Does anyone else have any other financial certification? How does the FRM compare, difficulty wise?

nikic

Active Member
I wondering about those who also have taken other financial certifications, such as the CFA, CPA, CAIA, Actuarial papers or even the PRM. How does the FRM compare difficulty wise?

Thanks!
 

bradnhopkins

New Member
I sat for the CFA L1 in 2008 (did not pass, but ended going up a different career route anyways), and I think the FRM is easier in some ways and harder than others. The CFA L1 exam has a huge focus on quantitative questions, whereas from what I can tell so far the FRM is more qualitative/conceptual (or at least the material from books 1 and 3 seem more conceptual).

Then there are areas where the CFA and FRM have zero overlap. For instance the CFA L1 covers a lot of financial statement analysis and IFRS rules/regulations whereas the FRM doesn't materially touch on it. And then the FRM has a huge focus on econometrics (my best guess is that the material at the very least approximates a masters level econometrics course) whereas linear regression is only briefly covered for the CFA L1.
 

Max Melkin

New Member
A colleague of mine is currently in the middle of passing PRM.
While the concepts intersect with FRM, the certification approaches are quite different. Not taking into consideration 2 parts in FRM vs 4 parts in PRM, the latter requires way more calculations, AFAICR: matrices, differential and integral equations. If you're good at rather basic calculus, PRM is going to be easier to pass. It costs a bit more though, and apparently less popular than FRM.

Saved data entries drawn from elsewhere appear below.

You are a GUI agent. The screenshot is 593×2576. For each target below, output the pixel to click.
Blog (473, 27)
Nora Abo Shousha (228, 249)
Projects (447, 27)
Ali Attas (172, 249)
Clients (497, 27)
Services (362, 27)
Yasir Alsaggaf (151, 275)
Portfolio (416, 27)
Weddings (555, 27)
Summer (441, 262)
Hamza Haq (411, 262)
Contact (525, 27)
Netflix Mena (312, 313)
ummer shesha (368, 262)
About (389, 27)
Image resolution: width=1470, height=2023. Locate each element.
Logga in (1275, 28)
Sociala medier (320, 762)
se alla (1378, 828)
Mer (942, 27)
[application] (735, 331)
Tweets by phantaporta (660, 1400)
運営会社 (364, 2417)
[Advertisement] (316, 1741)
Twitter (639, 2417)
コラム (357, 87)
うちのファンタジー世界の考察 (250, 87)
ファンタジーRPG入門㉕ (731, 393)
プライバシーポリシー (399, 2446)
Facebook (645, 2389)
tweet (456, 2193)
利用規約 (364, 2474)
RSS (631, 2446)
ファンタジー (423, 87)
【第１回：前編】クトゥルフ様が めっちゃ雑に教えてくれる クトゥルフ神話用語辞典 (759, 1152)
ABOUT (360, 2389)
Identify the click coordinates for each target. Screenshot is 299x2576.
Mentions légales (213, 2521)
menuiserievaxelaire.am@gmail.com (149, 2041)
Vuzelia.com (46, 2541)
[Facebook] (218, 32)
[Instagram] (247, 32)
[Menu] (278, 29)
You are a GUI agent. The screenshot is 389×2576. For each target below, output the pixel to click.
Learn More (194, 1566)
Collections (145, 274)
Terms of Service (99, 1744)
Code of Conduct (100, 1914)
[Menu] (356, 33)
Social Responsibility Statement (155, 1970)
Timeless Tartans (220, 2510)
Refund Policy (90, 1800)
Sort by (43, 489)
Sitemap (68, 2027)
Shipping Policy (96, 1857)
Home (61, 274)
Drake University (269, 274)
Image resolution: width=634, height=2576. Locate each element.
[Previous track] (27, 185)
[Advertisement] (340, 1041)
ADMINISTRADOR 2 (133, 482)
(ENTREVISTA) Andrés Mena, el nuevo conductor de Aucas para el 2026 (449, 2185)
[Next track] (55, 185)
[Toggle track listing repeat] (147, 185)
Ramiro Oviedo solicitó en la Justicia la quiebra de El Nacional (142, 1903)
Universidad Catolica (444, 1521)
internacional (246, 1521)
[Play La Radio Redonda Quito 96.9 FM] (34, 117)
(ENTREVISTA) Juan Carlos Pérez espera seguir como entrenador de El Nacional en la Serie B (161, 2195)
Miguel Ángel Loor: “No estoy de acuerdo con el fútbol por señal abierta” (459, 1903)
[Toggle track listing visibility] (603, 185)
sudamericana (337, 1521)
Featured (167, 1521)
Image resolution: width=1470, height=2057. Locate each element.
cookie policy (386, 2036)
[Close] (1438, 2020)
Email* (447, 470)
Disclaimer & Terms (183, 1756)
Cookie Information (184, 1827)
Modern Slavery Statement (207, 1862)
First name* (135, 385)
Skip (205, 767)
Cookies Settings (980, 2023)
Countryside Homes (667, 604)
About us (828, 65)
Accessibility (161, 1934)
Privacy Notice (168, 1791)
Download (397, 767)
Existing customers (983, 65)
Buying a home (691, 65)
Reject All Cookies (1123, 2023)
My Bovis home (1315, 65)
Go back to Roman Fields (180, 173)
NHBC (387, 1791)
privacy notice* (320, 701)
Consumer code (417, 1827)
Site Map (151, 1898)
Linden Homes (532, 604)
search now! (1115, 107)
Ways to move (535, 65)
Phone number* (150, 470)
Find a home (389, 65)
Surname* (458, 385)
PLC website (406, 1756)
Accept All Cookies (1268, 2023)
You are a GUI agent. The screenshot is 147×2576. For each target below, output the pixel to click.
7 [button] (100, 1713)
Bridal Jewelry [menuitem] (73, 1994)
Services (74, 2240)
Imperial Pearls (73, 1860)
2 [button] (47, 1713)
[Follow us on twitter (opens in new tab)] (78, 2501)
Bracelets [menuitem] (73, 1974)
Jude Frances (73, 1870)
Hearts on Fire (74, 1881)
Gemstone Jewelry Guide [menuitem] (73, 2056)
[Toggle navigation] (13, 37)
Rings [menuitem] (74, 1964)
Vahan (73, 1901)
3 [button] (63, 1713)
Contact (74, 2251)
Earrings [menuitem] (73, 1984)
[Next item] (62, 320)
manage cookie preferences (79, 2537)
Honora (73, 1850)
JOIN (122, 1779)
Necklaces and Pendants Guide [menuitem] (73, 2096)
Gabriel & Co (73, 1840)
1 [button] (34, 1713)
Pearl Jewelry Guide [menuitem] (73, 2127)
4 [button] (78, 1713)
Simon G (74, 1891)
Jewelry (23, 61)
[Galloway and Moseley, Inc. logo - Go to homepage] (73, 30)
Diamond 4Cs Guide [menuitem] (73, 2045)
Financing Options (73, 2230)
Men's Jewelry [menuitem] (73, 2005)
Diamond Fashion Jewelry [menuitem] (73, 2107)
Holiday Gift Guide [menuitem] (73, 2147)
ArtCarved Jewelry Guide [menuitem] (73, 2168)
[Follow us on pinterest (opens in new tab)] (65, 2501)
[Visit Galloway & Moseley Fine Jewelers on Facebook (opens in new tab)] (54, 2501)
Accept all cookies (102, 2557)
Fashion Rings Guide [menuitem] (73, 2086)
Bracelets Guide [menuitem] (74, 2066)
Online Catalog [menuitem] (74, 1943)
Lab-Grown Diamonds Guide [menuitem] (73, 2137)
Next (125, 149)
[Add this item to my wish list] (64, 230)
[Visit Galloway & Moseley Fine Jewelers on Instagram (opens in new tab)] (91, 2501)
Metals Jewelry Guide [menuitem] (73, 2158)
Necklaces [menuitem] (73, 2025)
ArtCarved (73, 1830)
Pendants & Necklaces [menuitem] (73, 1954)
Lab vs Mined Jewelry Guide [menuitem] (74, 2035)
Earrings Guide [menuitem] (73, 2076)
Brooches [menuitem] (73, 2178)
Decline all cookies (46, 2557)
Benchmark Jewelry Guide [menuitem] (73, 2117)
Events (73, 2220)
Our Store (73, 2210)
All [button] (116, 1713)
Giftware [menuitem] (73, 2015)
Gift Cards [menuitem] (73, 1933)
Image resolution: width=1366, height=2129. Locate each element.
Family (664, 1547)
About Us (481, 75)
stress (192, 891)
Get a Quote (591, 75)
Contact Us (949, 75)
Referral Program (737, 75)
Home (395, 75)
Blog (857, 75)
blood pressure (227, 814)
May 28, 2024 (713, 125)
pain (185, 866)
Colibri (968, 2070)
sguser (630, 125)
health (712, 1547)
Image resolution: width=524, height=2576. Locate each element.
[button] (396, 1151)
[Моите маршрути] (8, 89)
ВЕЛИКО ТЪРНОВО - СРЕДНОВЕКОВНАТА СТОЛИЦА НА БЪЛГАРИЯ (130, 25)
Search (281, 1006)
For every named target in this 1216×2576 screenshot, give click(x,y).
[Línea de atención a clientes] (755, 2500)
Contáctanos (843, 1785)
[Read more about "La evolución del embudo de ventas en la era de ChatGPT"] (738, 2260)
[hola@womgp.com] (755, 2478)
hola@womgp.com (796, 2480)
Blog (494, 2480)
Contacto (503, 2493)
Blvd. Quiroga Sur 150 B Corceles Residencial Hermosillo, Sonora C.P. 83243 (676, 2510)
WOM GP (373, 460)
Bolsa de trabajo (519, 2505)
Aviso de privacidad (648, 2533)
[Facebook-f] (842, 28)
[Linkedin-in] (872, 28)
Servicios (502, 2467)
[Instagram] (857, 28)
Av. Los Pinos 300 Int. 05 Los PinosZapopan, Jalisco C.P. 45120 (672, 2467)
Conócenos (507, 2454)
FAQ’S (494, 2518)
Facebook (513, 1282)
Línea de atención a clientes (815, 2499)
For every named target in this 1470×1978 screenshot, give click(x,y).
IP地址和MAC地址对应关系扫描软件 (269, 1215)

Oh, and the PRM preparation materials are distributed in the protected *.pdf files, so that you're unable either to copy anything from them, or make readable screenshots... There IS a workaround for it, but it's rather off-topic in these forums, I guess.

And another colleague of mine is preparing for CFA L3. The overall CFA intersection with the FRM materials is within the 15% level, as he says. He passed both FRM parts with 1111, 21112 quartiles, if it matters (quite a whiz fellow, I'd say :) ).